Extract
--

Many consumers prefer this for health reasons—asthma can act up with aerosols—or for environmental reasons. These pump-style bottles can be refilled with the air freshener liquid, so if you find a company that sells the refill liquid, you can reuse the bottle instead of having to throw it away, as aerosols require when empty.
With the plug-in type of air freshener, you can see the liquid oil inside the glass container, but it just slowly disappears over weeks without being seen. The reed diffusers feature a bottle of oil, the level of which slowly goes further down until it’s completely gone. How and why does this happen?
Other types of air fresheners, like reed diffusers and plug-in oils, work a little differently. They are still liquids that turn into gas, but not through the aerosol method. These use simple evaporation to get into the air. The plug-in models work faster to get into your sniff-zone and smell more strongly because they have the advantage of being activated by heat, whereas the reed diffusers evaporate slowly.

--

(Dataset rows)
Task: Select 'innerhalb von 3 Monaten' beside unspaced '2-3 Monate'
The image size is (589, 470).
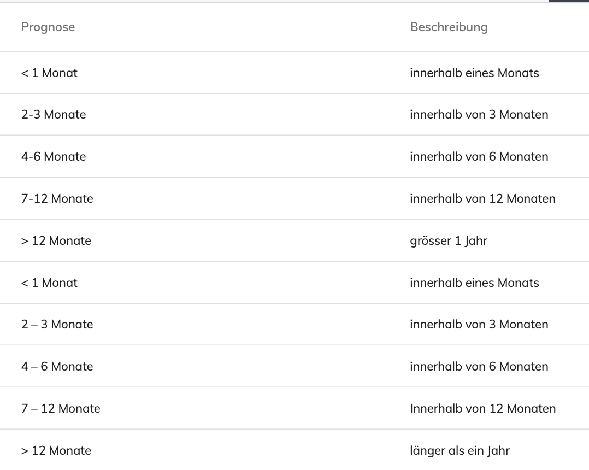Action: [x=479, y=115]
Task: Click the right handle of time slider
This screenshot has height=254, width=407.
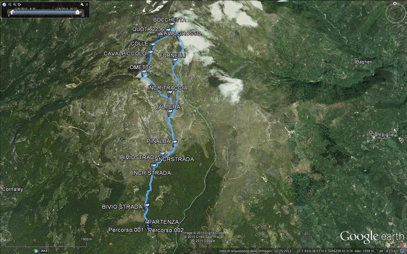Action: 77,12
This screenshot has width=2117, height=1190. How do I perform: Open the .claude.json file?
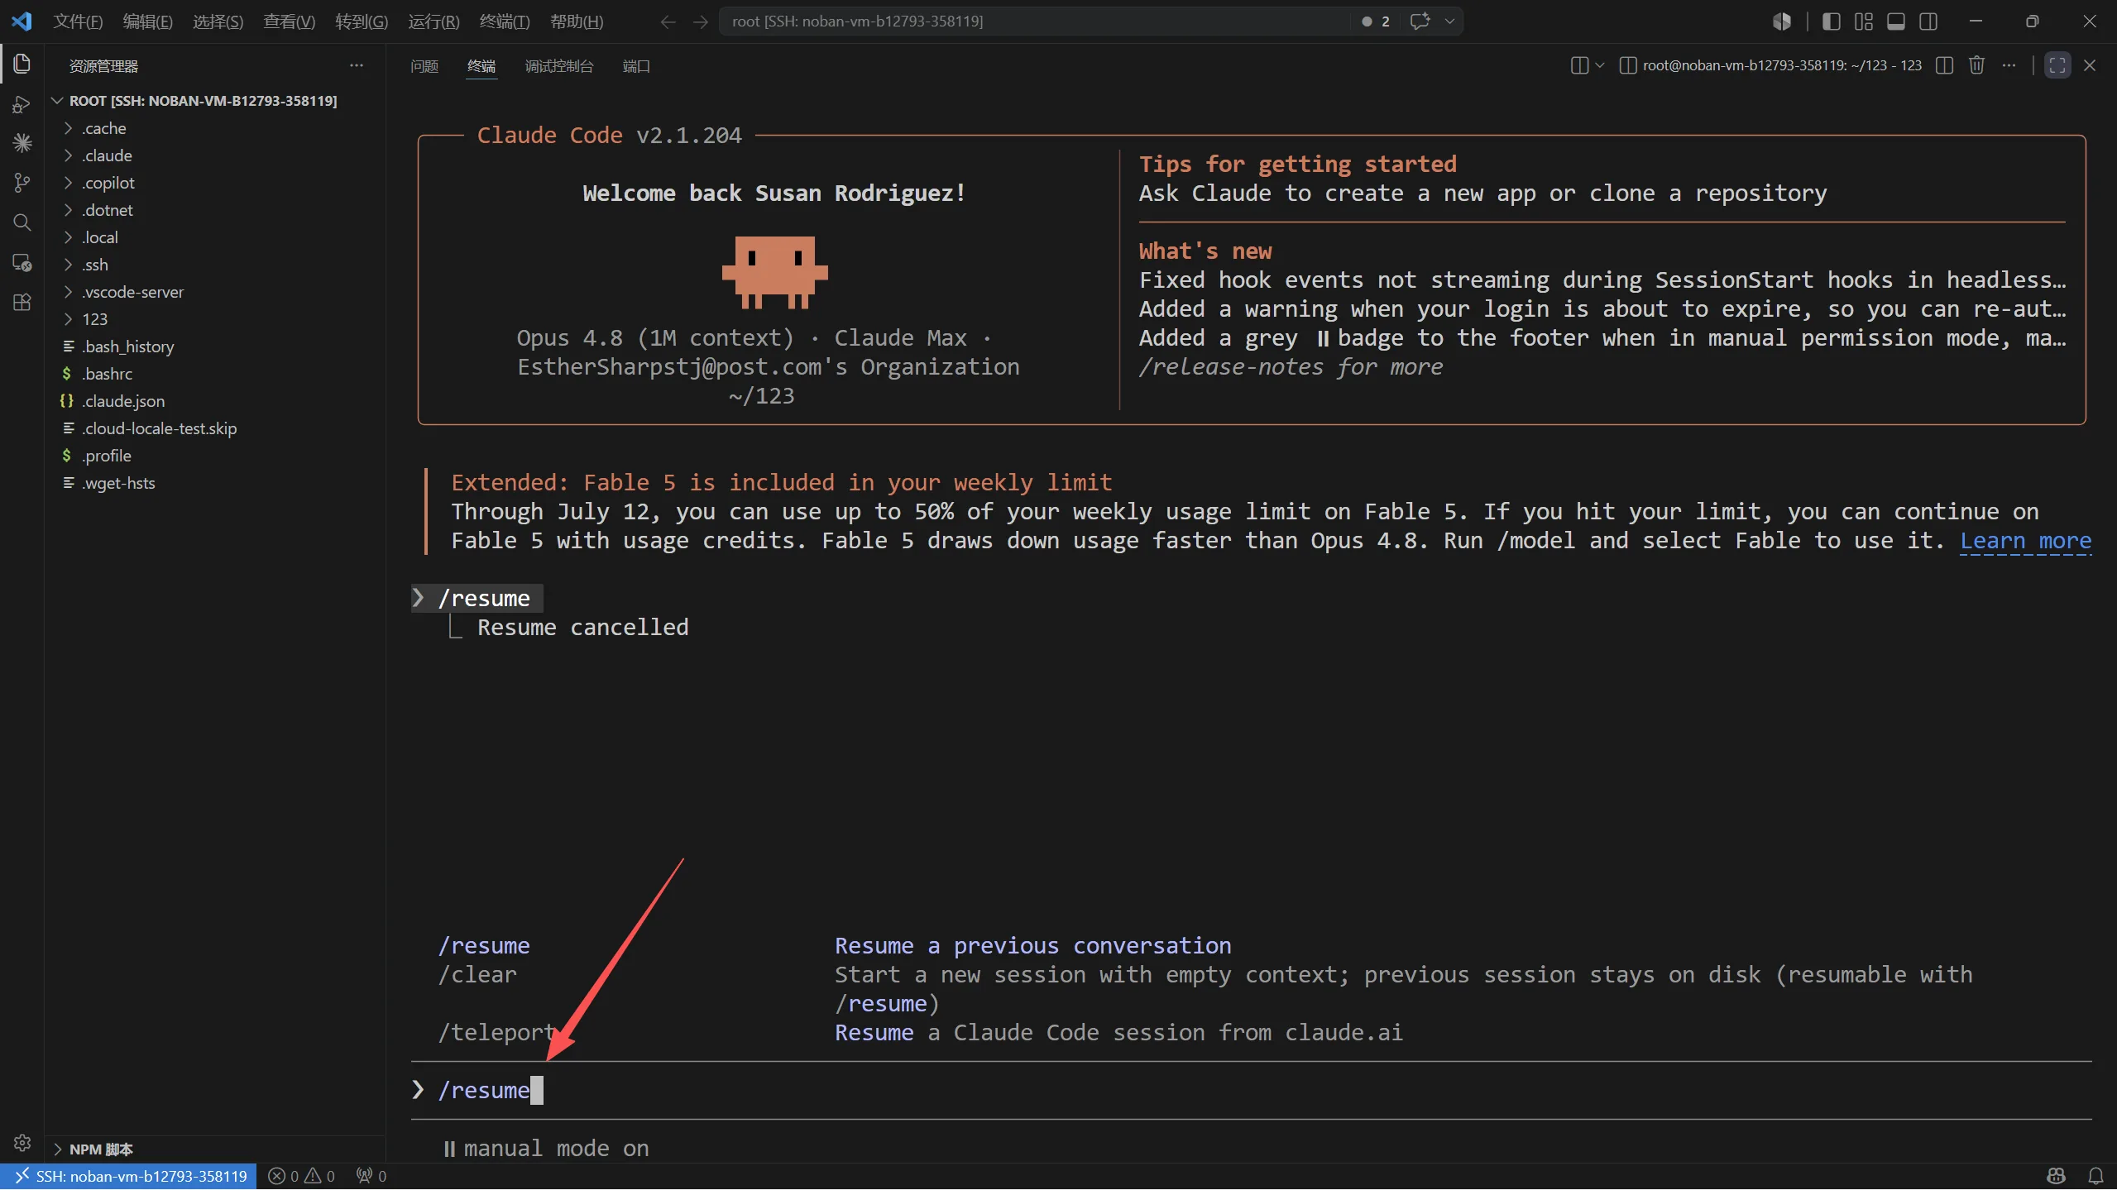coord(123,401)
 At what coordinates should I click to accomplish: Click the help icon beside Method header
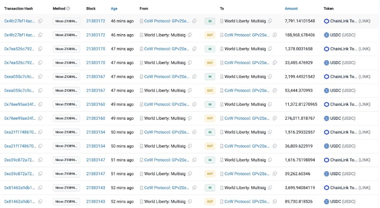point(68,9)
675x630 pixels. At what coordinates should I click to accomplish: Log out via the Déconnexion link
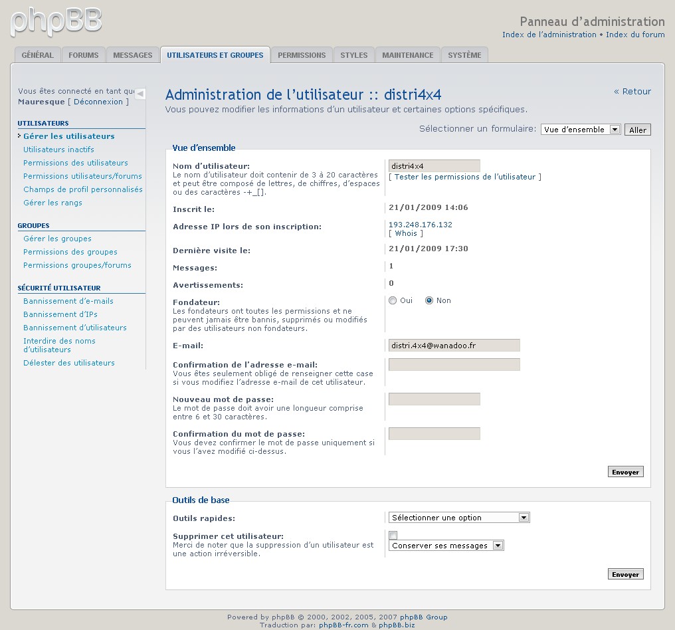pyautogui.click(x=98, y=102)
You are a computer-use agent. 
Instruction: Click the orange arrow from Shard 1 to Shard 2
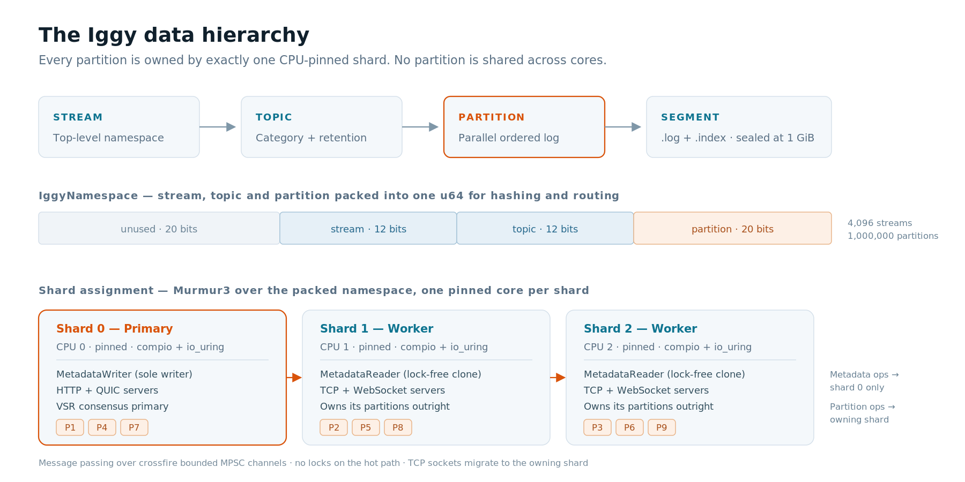tap(558, 378)
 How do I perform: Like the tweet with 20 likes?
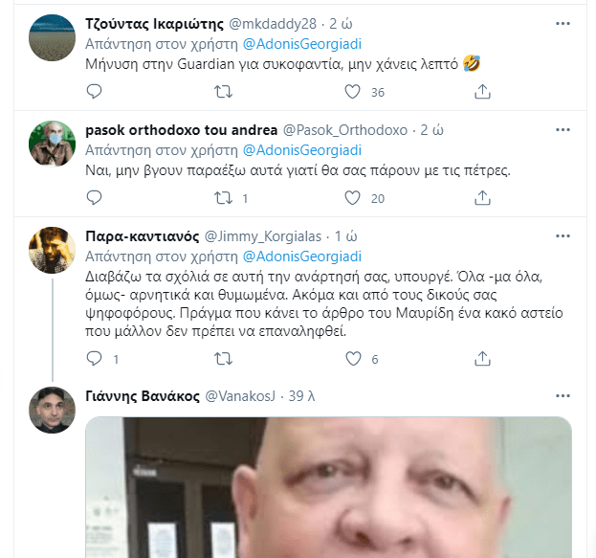pos(352,198)
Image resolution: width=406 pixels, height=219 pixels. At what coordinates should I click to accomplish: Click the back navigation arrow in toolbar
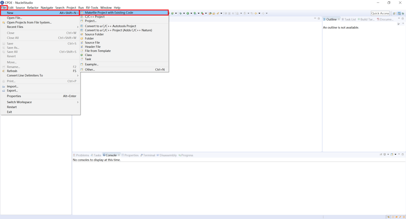pos(256,13)
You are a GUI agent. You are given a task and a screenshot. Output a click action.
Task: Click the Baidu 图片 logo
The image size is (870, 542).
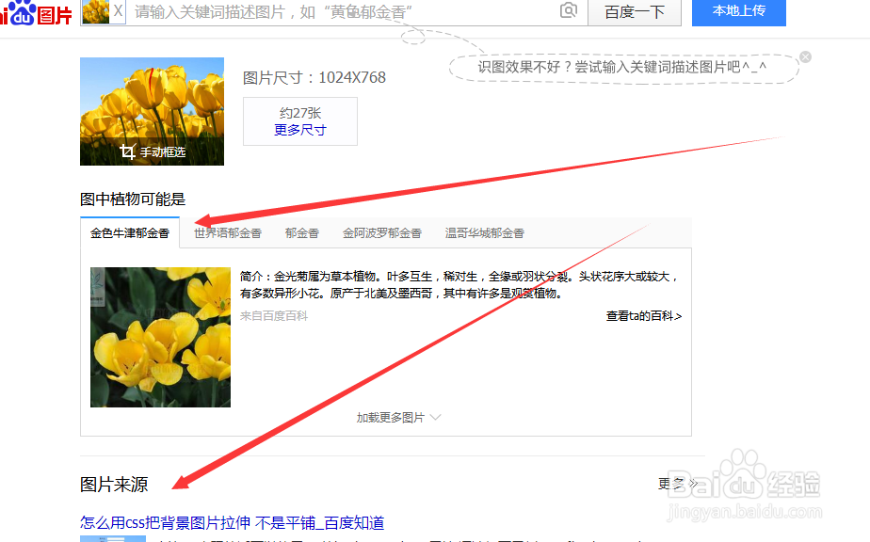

--

What you have to do
Rewrite the part of the air freshener text that opens with "Many consumers prefer" and closes with "require when empty.", changing "pump-style" to "trigger-spray".

Answer space
Many consumers prefer this for health reasons—asthma can act up with aerosols—or for environmental reasons. These trigger-spray bottles can be refilled with the air freshener liquid, so if you find a company that sells the refill liquid, you can reuse the bottle instead of having to throw it away, as aerosols require when empty.